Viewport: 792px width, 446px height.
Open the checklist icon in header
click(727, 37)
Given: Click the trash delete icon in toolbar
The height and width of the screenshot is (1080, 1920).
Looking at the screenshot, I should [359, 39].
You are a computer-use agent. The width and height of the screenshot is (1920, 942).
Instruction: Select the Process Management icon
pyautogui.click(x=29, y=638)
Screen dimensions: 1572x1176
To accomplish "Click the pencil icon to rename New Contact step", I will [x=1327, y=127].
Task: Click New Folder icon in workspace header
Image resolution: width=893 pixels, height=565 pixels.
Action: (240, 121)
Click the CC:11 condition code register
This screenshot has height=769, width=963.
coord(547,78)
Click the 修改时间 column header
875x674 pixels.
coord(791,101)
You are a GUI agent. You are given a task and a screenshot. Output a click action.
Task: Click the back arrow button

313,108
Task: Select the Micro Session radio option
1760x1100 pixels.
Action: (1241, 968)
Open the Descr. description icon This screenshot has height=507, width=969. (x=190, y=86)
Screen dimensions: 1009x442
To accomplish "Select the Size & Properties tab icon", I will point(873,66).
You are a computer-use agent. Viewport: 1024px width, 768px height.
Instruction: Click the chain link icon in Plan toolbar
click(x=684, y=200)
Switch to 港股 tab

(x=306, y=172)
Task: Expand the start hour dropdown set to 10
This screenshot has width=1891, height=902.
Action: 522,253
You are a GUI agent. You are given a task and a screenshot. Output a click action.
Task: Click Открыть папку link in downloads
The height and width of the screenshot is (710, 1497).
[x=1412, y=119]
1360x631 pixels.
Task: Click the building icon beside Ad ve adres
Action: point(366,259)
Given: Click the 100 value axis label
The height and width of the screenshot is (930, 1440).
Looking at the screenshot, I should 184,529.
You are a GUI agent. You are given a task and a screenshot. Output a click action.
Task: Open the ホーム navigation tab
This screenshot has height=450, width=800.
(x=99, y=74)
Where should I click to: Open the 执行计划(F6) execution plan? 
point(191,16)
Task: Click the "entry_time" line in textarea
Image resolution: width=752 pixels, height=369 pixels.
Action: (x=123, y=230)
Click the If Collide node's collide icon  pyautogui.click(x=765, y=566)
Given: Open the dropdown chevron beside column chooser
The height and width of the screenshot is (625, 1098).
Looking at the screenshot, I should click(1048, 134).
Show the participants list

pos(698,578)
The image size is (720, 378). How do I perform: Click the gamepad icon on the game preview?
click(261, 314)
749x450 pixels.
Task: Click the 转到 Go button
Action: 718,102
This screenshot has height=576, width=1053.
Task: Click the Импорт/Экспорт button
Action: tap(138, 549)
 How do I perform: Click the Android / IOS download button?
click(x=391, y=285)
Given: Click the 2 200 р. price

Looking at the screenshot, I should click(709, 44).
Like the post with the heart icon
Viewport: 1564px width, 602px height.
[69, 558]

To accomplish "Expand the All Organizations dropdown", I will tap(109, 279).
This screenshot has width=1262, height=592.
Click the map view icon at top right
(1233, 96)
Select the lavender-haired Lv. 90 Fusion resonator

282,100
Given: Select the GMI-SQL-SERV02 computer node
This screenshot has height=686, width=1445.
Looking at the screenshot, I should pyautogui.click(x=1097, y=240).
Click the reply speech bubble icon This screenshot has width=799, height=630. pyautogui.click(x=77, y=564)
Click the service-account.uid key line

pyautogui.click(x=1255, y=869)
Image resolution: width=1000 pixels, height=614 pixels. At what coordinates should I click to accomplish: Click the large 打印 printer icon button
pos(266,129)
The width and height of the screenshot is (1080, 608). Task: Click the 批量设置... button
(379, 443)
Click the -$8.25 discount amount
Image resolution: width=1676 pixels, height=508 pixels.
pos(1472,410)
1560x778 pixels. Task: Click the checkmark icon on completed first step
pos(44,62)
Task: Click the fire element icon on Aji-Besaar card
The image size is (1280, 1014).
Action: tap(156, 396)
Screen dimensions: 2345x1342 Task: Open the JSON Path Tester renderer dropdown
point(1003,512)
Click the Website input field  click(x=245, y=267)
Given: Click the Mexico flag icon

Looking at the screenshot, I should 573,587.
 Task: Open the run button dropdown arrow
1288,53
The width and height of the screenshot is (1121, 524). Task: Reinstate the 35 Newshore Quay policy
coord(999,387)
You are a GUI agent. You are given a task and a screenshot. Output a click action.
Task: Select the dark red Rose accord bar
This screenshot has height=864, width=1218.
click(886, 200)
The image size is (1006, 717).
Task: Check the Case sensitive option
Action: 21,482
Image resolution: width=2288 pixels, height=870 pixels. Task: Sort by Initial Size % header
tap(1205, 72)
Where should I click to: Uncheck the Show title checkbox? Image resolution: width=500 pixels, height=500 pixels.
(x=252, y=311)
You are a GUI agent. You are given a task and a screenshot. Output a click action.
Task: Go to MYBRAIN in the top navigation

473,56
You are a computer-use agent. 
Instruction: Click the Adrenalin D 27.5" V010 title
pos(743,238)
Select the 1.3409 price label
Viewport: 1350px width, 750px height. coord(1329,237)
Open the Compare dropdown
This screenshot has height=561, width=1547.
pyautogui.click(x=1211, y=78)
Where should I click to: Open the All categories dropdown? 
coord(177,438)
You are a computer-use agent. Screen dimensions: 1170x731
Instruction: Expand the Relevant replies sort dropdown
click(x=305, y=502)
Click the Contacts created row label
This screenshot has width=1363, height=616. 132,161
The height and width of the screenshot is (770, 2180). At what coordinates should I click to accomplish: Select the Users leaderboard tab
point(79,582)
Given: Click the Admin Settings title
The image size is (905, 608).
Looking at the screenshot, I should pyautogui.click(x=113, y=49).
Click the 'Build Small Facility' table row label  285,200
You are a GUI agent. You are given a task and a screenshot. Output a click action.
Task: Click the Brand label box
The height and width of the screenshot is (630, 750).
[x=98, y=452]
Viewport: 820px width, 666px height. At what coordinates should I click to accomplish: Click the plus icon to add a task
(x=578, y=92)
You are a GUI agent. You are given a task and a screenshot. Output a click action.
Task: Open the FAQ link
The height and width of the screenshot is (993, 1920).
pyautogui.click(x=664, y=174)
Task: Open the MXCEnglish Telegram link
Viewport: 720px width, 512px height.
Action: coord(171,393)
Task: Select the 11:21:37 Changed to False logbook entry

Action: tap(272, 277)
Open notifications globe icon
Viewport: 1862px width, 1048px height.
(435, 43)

━━━━━━━━

(The problem) Reproduce verbatim the rows from the beginning through the line that contains "coord(791,101)", including both the first and last lines.

(Task result)
Viewport: 792px width, 446px height.
Open the checklist icon in header
click(727, 37)
Given: Click the trash delete icon in toolbar
The height and width of the screenshot is (1080, 1920).
Looking at the screenshot, I should [359, 39].
You are a computer-use agent. The width and height of the screenshot is (1920, 942).
Instruction: Select the Process Management icon
pyautogui.click(x=29, y=638)
Screen dimensions: 1572x1176
To accomplish "Click the pencil icon to rename New Contact step", I will [x=1327, y=127].
Task: Click New Folder icon in workspace header
Image resolution: width=893 pixels, height=565 pixels.
Action: (240, 121)
Click the CC:11 condition code register
This screenshot has height=769, width=963.
coord(547,78)
Click the 修改时间 column header
875x674 pixels.
coord(791,101)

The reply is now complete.